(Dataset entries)
▶

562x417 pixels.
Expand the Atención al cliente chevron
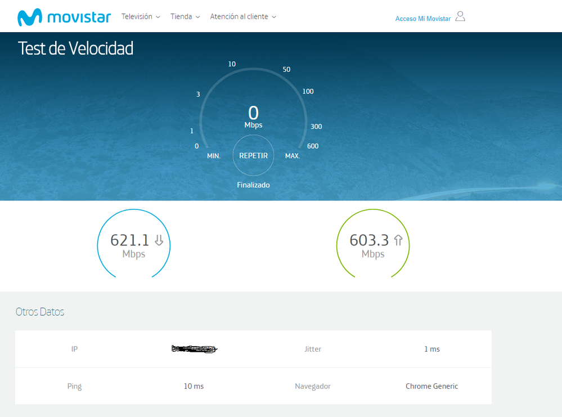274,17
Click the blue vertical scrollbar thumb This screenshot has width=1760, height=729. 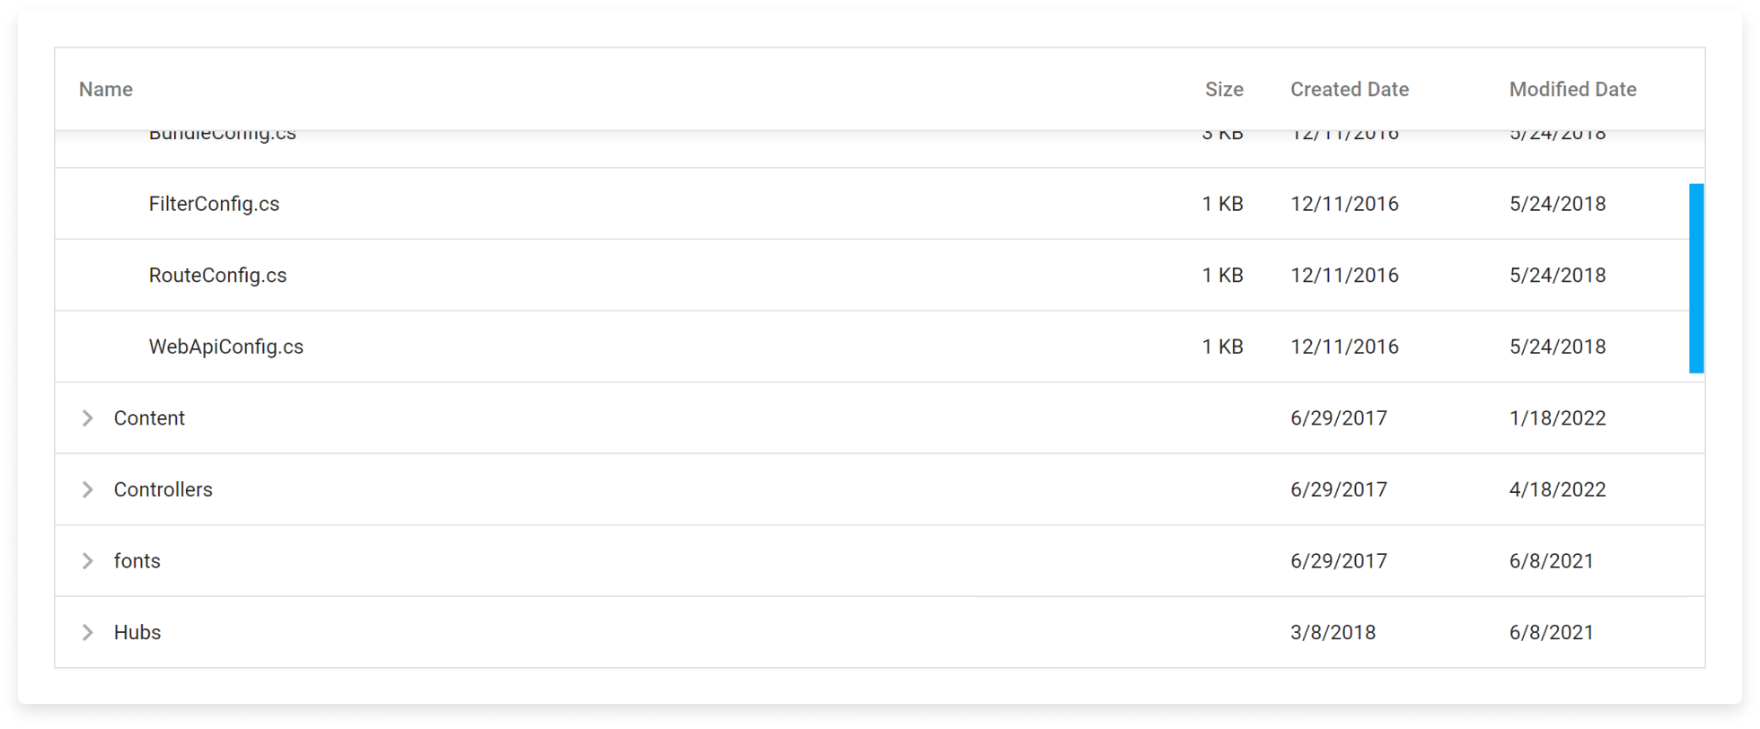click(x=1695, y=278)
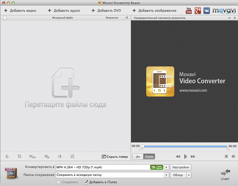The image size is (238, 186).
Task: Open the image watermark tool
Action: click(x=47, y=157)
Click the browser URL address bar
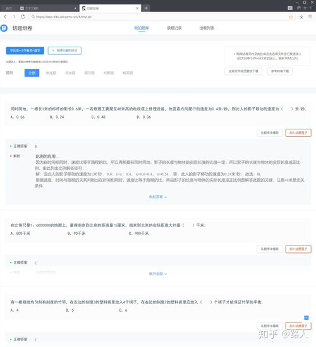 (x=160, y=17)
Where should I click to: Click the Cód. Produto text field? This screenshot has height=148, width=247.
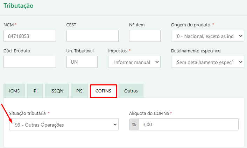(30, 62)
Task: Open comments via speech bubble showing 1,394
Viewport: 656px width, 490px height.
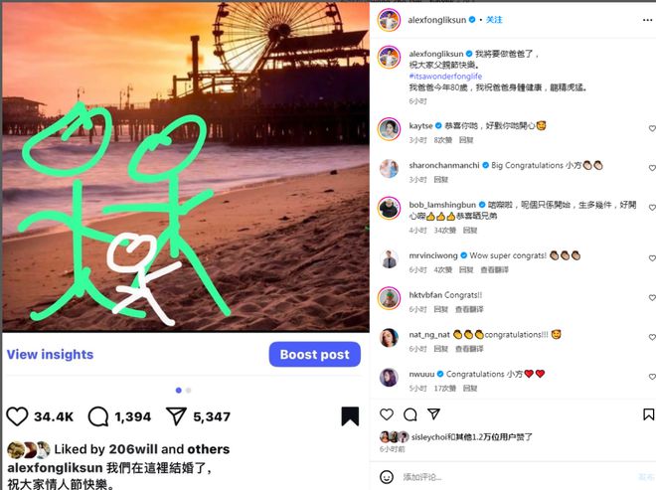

◀

◆ Problem to work on
Your answer should be the lines above from the one that contains "Task: Open comments" through the last, set down exactly, with the pictures removed.

◆ Solution to this problem
Task: Open comments via speech bubble showing 1,394
Viewport: 656px width, 490px height.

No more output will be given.